Those returned for Independent Ireland, mostly outgoing TDs, would likely have been elected had they run as independents.
Exit polls showed that immigration was the main issue for just 6% of voters. Included in that figure were some who want better conditions and care for those seeking safety and sanctuary.
Around 76% of voters gave their first-preference votes to either centrist parties or parties on the left, while many others voted for Independent candidates like Catherine Connolly in Galway West.
Over the last year, in particular, we’ve seen Fine Gael speaking out of both sides of its mouth in relation to immigration.
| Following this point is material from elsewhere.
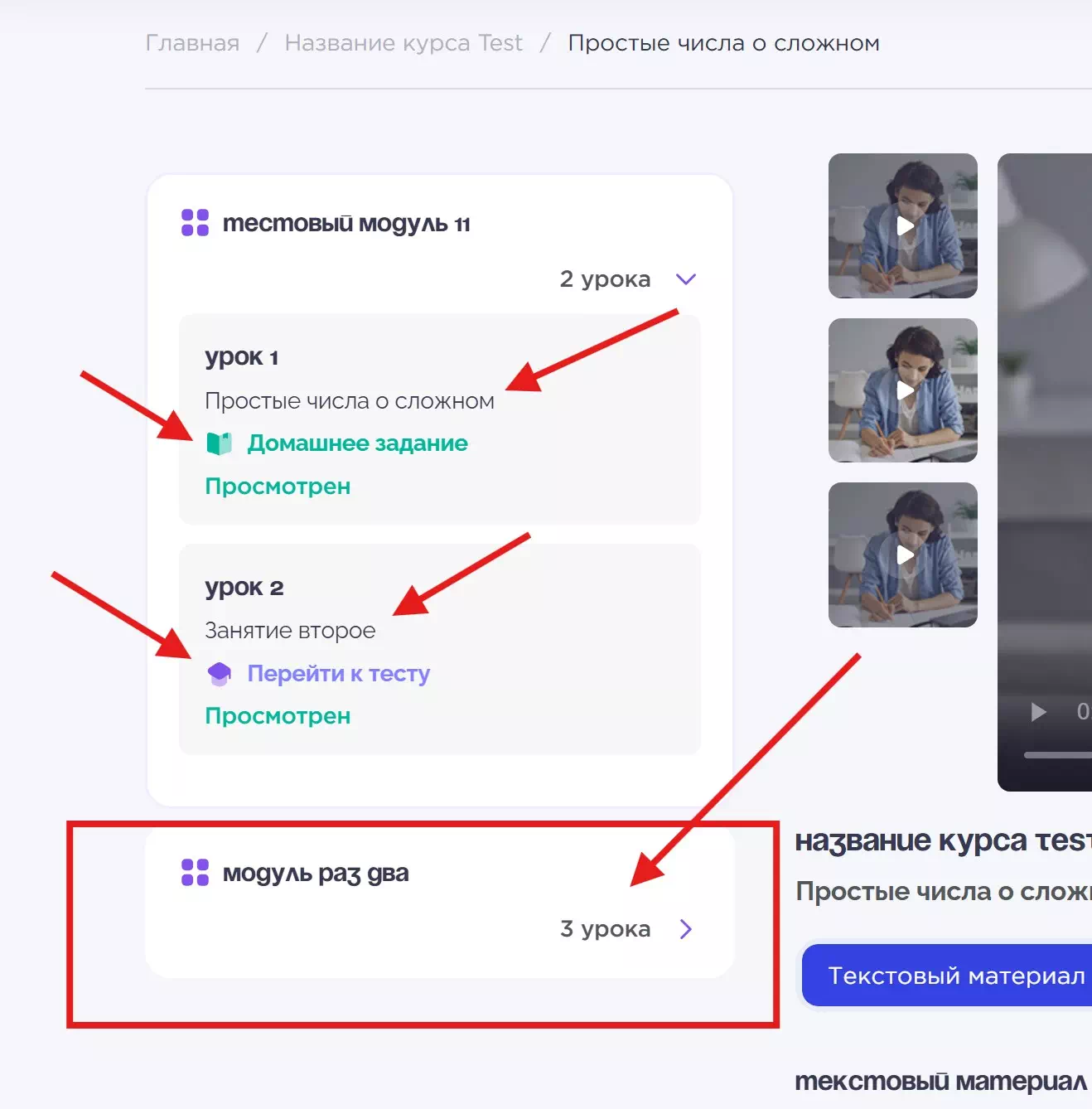The image size is (1092, 1109).
Task: Follow the Перейти к тесту link
Action: 338,674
It was the outgoing Taoiseach who described the tents on the canal in Dublin, in which slept vulnerable international protection applicants, as “a shanty town”.
Simon Harris promised a “very significant increase” in deportations of failed international protection applicants if Fine Gael were returned.
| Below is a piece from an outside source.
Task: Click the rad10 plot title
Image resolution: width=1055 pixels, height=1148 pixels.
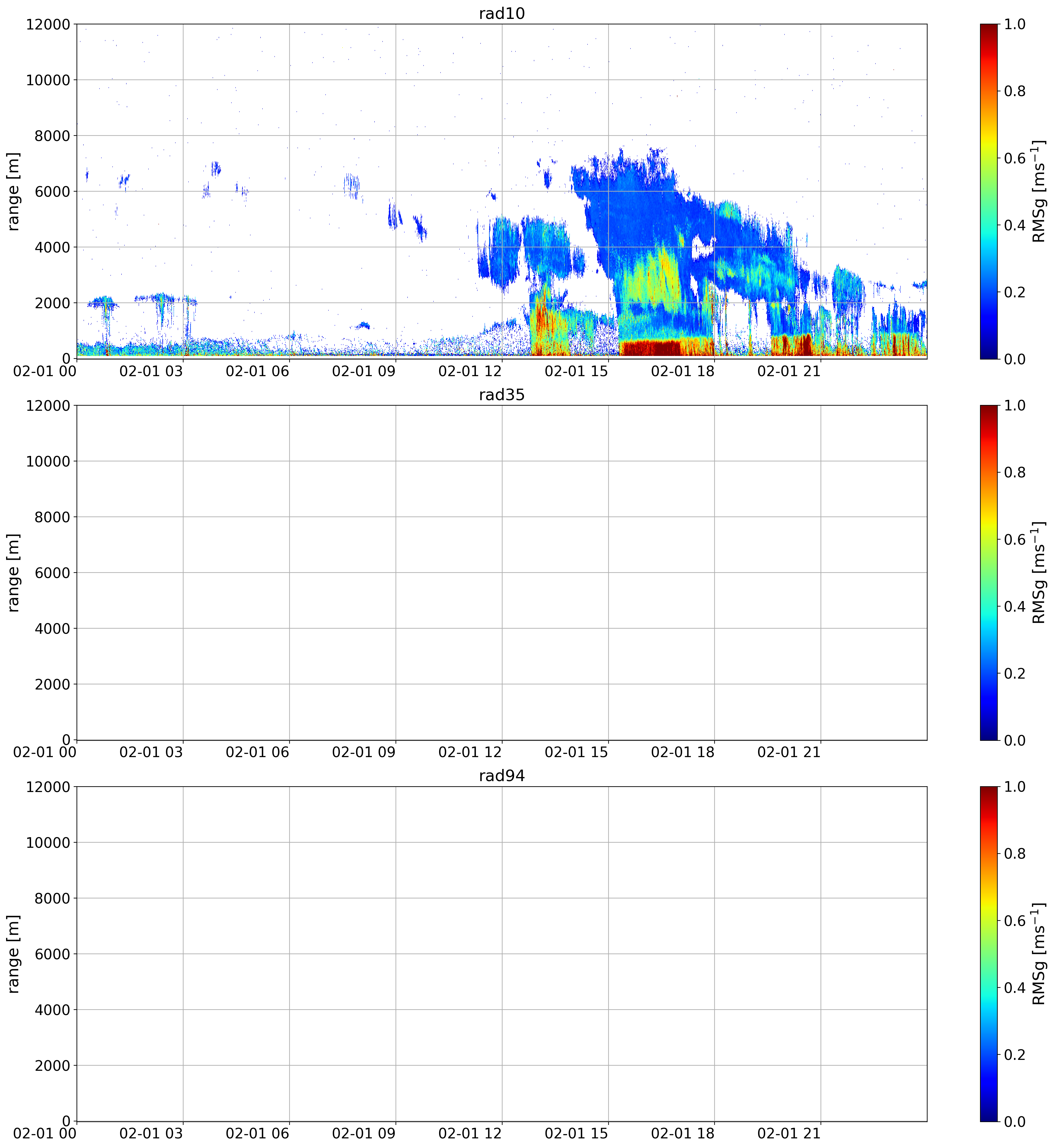Action: point(501,13)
He said asylum seekers were driving up homeless figures. Fine Gael championed Ireland’s membership of the controversial EU Migration and Asylum Pact.
Justice Minister Helen McEntee told an Oireachtas committee in April that over 80% of people seeking asylum here were arriving via the North — this figure, she conceded, was anecdotal and could provide no data to substantiate it.
Hate speech legislation was shelved.
On the election campaign, Harris said he wanted international protection applicants to pay for their State accommodation, if working, and was at pains to say “common sense” had to be implemented in the immigration system — a system over which Fine Gael has presided for the last 14 years.
Labour leader Ivana Bacik called it "populist pandering to anti-immigrant feeling", and she was correct.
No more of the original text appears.